In the midst of the story of Miriam’s tzara’at, which we read in the final verses of Parashat Beha’alotekha, the Torah (12:3) inserts a comment about Moshe’s unparalleled humility: “And the man Moshe was exceedingly humble, more than any man on the face of the earth.”
The Rambam, in his closing comments to Hilkhot Tum’at Tzara’at (16:10), discusses the severity of the sin of lashon ha-ra (negative speech about others), and points to the example of Miriam. He emphasizes that Miriam was stricken with tzara’at for her remarks about Moshe, despite the fact that her offense was not all that severe. The Rambam enumerates several factors that mitigated the severity of Miriam’s lashon ha-ra about her brother, including the fact that Moshe “did not care about any of these words, as it says, ‘The man Moshe was exceedingly humble’.” It appears that the Rambam understood this verse as intended to convey that Moshe, in the Rambam’s words, “did not care” (“lo hikpid”) about what was spoken about him, due to his great humility. As he paid no attention to pride or honor, it did not bother Moshe that he was slurred, and yet God nevertheless punished Miriam for her inappropriate remarks, thus impressing upon us the unique gravity of this transgression.
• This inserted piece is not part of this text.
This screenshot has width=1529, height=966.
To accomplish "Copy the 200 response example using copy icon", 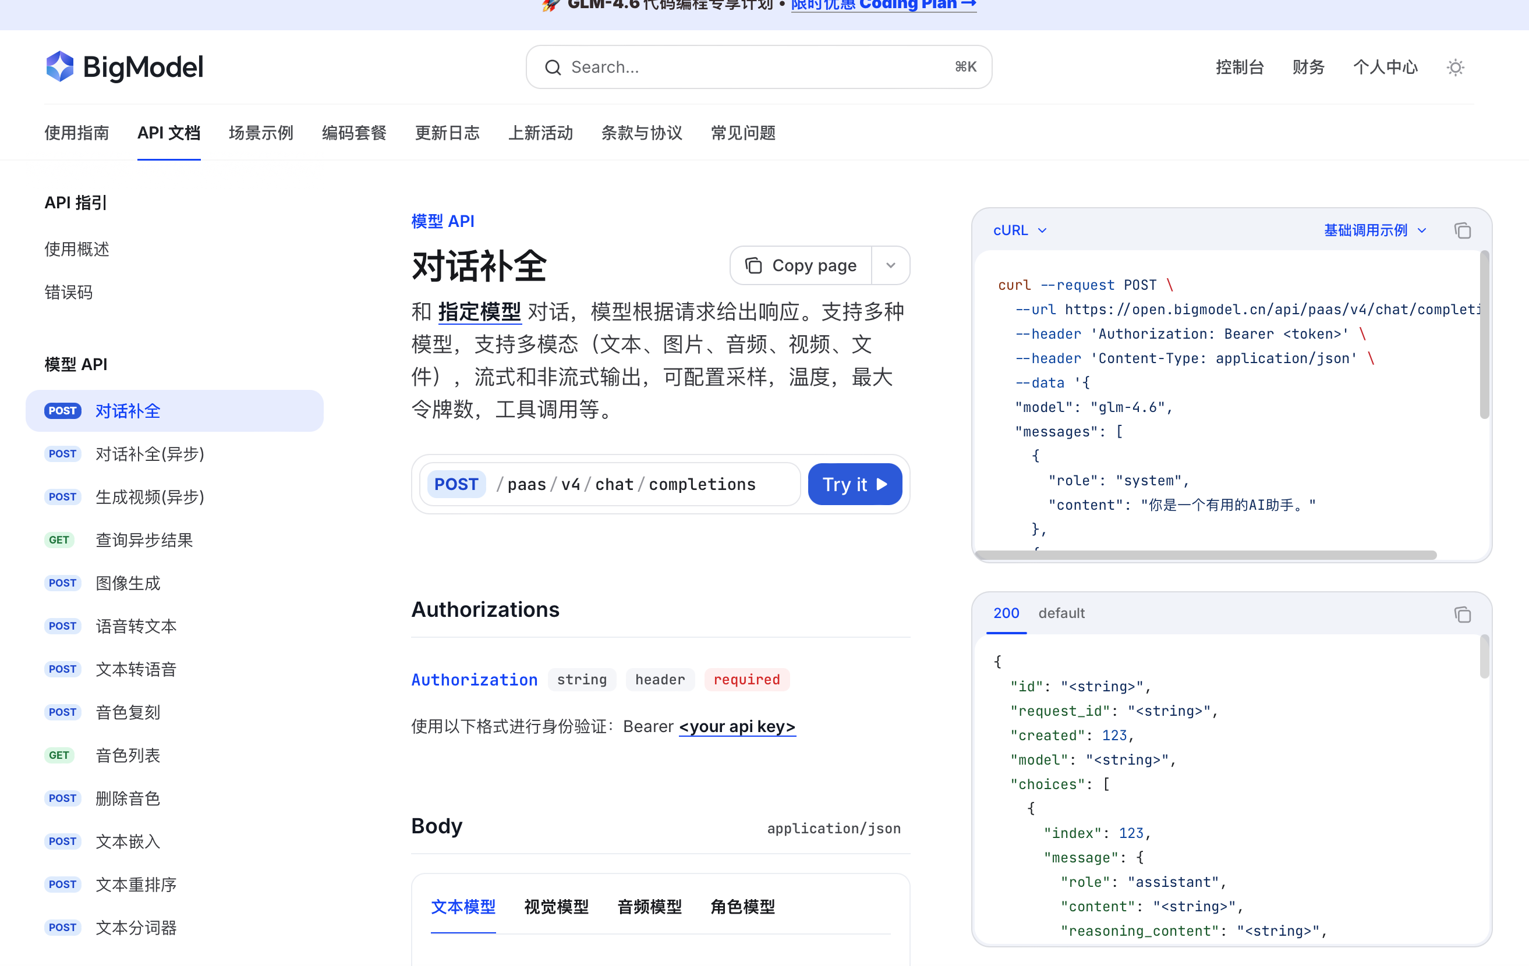I will pyautogui.click(x=1463, y=614).
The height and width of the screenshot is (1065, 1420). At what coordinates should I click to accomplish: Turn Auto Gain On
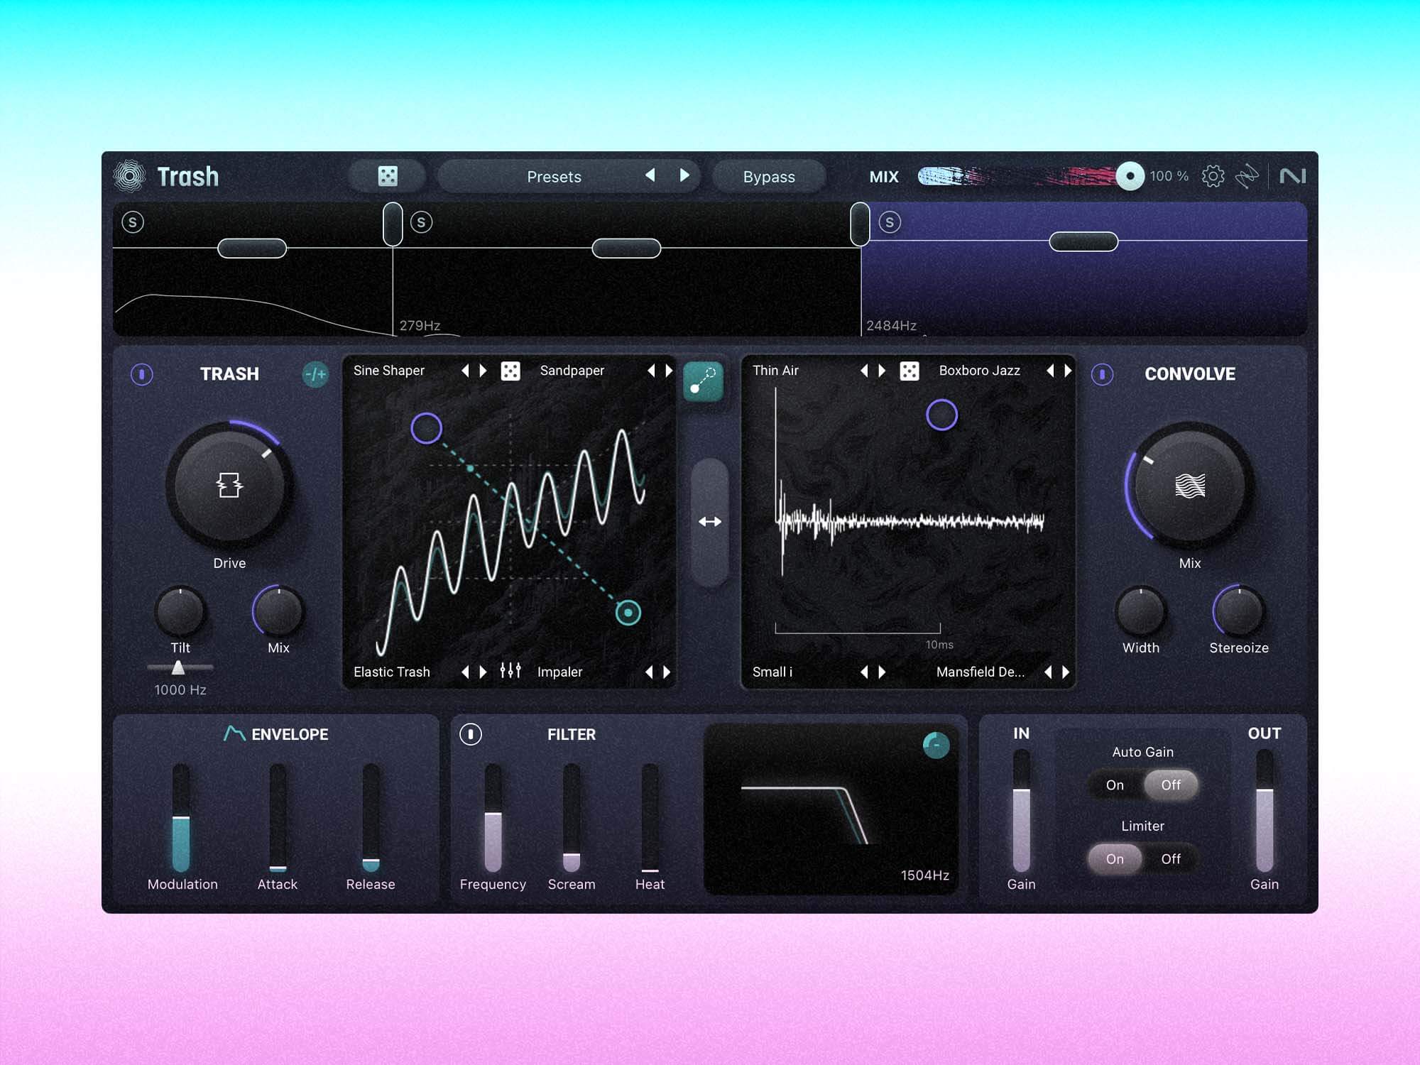(1115, 785)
Rav Aharon Levin (the “Reisha Rav”), in his Ha-derash Ve-ha’iyun, argues that to the contrary, Moshe most certainly felt pained by his sister’s offensive comments about him. The Gemara in Masekhet Gittin (36b) famously extols the virtues of “ha-ne’elavin ve-einan olvin” – “those who are offended but do not offend,” meaning, people who do not respond to insults and remain silent when others speak offensively to them. Rav Levin notes that the Gemara does not commend those who do not feel offended, but rather those who are indeed “ne’elavin” – pained by the insult, but nevertheless remain silent rather than respond and allow the situation to snowball. Feeling no pain or discomfort in the face of insults, Rav Levin contends, is not virtuous. It is a sign not of piety, but of foolish disrespect for oneself and disregard for one’s dignity. Undoubtedly, then, Moshe indeed felt pained by Miriam’s remarks. Rav Levin explains on this basis Rashi’s comments to this verse, in explaining the term “anav” (“humble”). Rashi interprets this word to mean “shafal ve-savlan” – literally, “lowly and tolerant.” Rav Levin asserts that the word “savlan” connotes the tolerance of pain and offense. It refers not to somebody who does not feel offended by insults, but rather to somebody who indeed feels offended but tolerates the pain rather than responding. Accordingly, Rashi understood this verse as referring to Moshe’s great humility as expressed in his strength to remain silent and composed despite the pain he felt over being maligned by his sister.